With its focus on AI software for unstructured content, Boston-based Indico has now come forward with a new open source project focused on simplifying the use of transfer learning with natural language.
What is transfer learning?
Transfer learning (although initially also applicable to humans) is a part of machine learning — it is the process through which knowledge gained from solving one problem can be applied to a different (often tangentially related) problem or analysis case.
For example, knowledge gained while learning to recognise dogs can be applied to the process of attempting to recognise cats… and knowledge gained while learning to recognise cars can be applied to the process of attempting to recognise trucks & lorries… and so on.
Back to Indico then.

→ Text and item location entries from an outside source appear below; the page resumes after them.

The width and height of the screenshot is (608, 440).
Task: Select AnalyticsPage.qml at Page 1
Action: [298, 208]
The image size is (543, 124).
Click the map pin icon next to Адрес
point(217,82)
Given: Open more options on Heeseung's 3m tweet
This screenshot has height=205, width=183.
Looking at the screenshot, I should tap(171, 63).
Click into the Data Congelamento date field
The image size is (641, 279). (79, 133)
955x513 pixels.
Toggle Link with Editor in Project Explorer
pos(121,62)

The company has produced Enso, an open-source librarydesigned to streamline the benchmarking of embedding and transfer learning methods for a wide variety of natural language processing tasks.
It provides machine learning engineers and software developers with a standard interface and tools for the fair comparison of varied feature representations and target task models.

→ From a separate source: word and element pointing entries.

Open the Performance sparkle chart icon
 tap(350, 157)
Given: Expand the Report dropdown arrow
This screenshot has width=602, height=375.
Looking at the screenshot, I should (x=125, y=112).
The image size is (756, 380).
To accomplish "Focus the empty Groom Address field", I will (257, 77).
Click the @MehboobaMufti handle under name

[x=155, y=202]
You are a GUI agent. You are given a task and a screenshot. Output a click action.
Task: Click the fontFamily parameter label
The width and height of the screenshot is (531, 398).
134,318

“The open source community is the driving force for innovation in machine learning, and Indico has benefitted from it and embraces the open source effort fully,” said Slater Victoroff, co-founder and CTO at Indico. “Enso is a way for us to give back to the community and continue to promote the benefits of transfer learning to accelerate its adoption and reduce the barriers to machine learning.”
To date, transfer learning has seen success in the field of computer vision and image classification.

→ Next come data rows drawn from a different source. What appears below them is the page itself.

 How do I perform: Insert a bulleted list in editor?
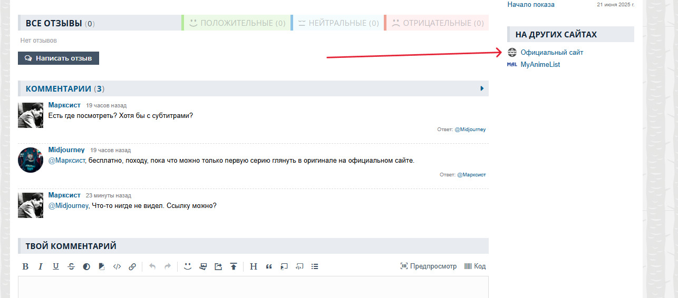(315, 266)
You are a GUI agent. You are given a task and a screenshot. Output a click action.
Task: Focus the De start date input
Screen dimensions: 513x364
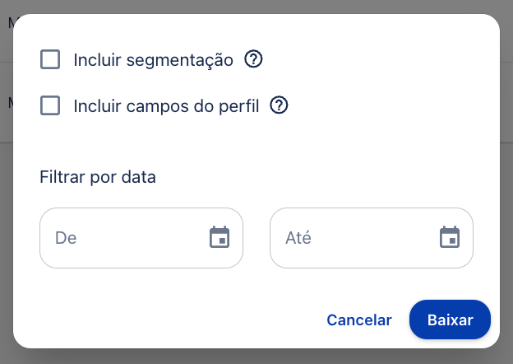(141, 238)
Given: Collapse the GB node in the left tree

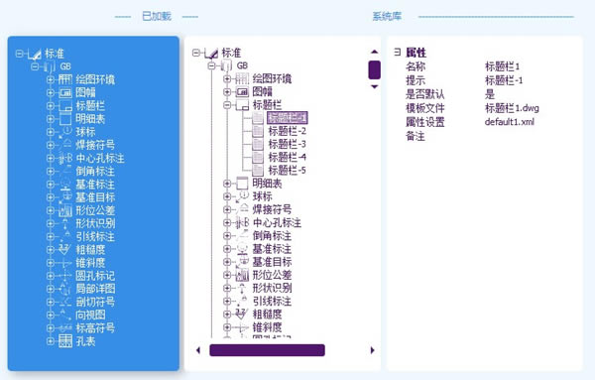Looking at the screenshot, I should point(35,66).
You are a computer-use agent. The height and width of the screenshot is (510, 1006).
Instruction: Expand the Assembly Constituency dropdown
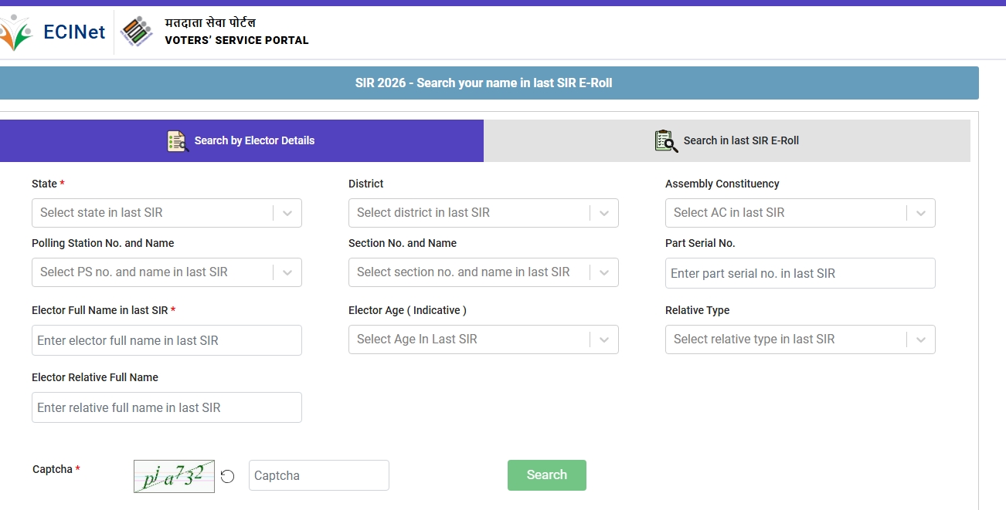click(x=800, y=213)
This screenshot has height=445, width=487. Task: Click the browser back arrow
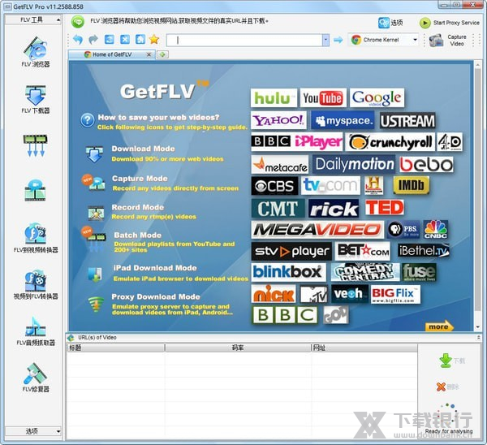[77, 39]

One of its major problems associated with transfer learning is the so-called ‘overfitting’ to specific datasets, that is – many of the models used for benchmarking are tied to specific datasets making it too difficult to take a model trained for one domain and train it on another.
The Enso project promotes the availability of more general datasets and stronger baselines to compare research against. This is said to help users ascertain where application of a given method is effective and where it is not — the end result, in theory, being a chance to accelerate the application of machine learning for more practical purposes.